また、今回ELYZAで追加事前学習を行ったモデルは、他の日本語モデルと比較すると学習している日本語のトークン数が少ないにも関わらず、それらと遜色ないスコアを獲得していることもわかるという。

lm-evaluation-harnessでは、実際に、事後学習を行ったELYZA-japanese-Llama-2-7b-instructと、行っていないELYZA-japanese-Llama-2-7bでは、指示に従う能力に大きな差があるにも関わらず、評価結果では同程度のスコアとなっているから、ユーザーからの指示に従う能力を測るには不向きであることも社内の検証でわかったという。
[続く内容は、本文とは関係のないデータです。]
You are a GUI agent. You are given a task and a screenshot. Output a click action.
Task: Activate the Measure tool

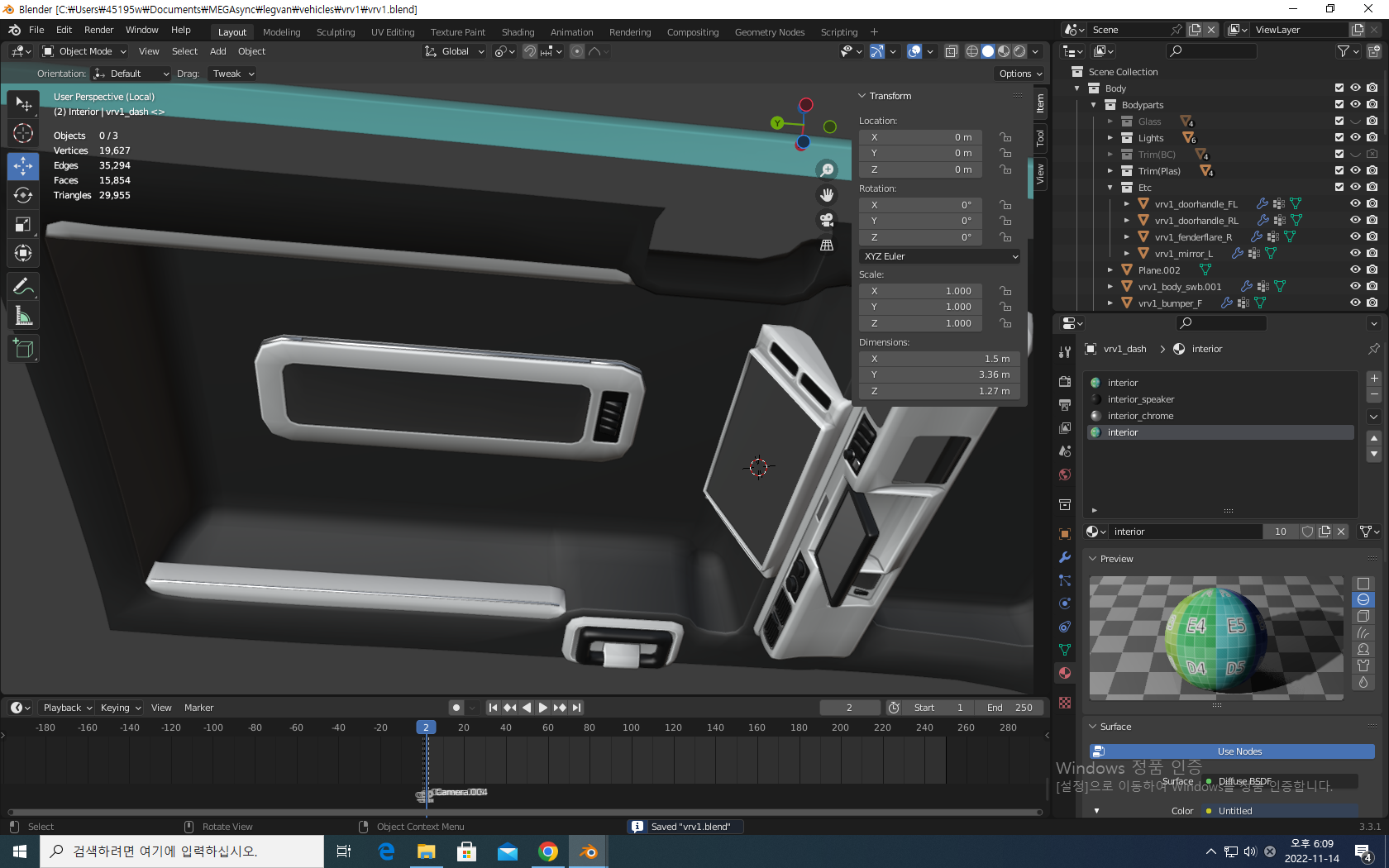click(x=23, y=317)

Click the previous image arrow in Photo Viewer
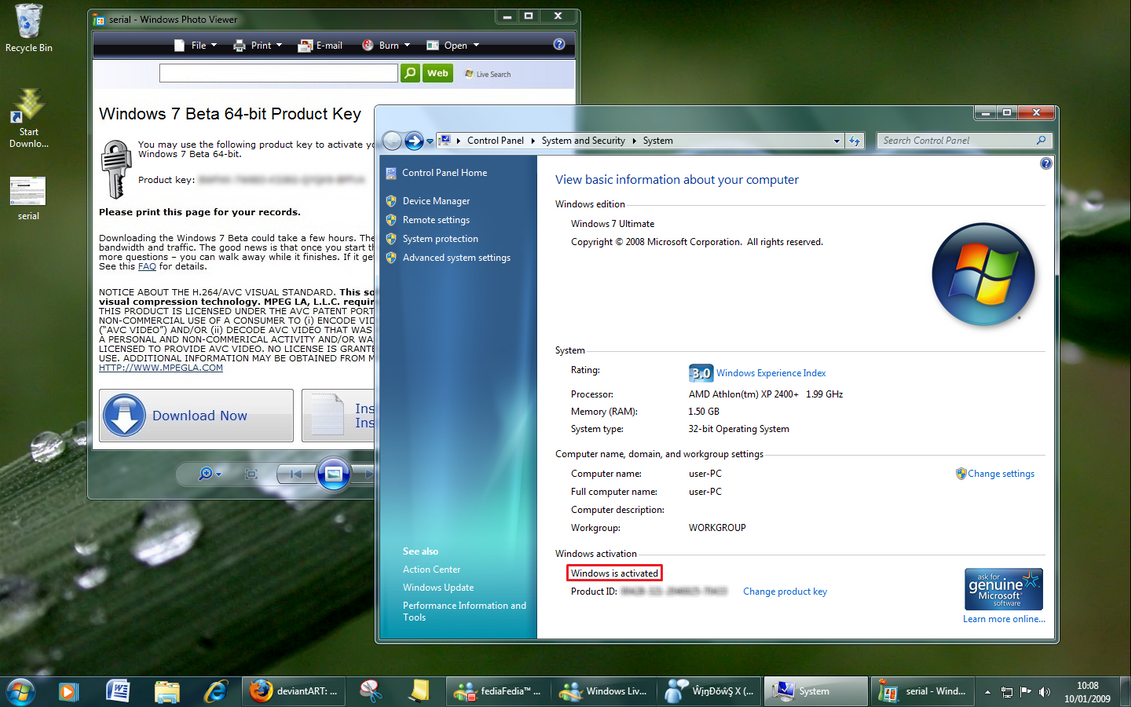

lm-evaluation-harnessを活用したモデル比較:出典

株式会社ELYZA同社はnoteで以下のように述べている

今回公開した「ELYZA-japanese-Llama-2-7b」シリーズは、Llama 2の最も小さいサイズである70億パラメータのモデルをベースに開発したものです。Llama 2には130億、700億パラメータのモデルも存在しており、ELYZAではそれらのモデルの日本語化にも既に着手しています。近いうちによりパワーアップしたモデルをお届けできるよう、開発を進めてまいります。さらにLlama 2での取り組みに限らず、海外のオープンなモデルの日本語化や、自社独自の大規模言語モデルの開発に継続して投資をしてまいります。

今後もELYZAは、国内の言語生成AI開発をリードすべく、国内の言語生成AIのリーディングカンパニーとして、日本全体のLLM活用やLLMの技術力向上を加速する目的で、得られた成果について商用利用可能なかたちでの公開、または企業案件を通じて社会に還元してまいります。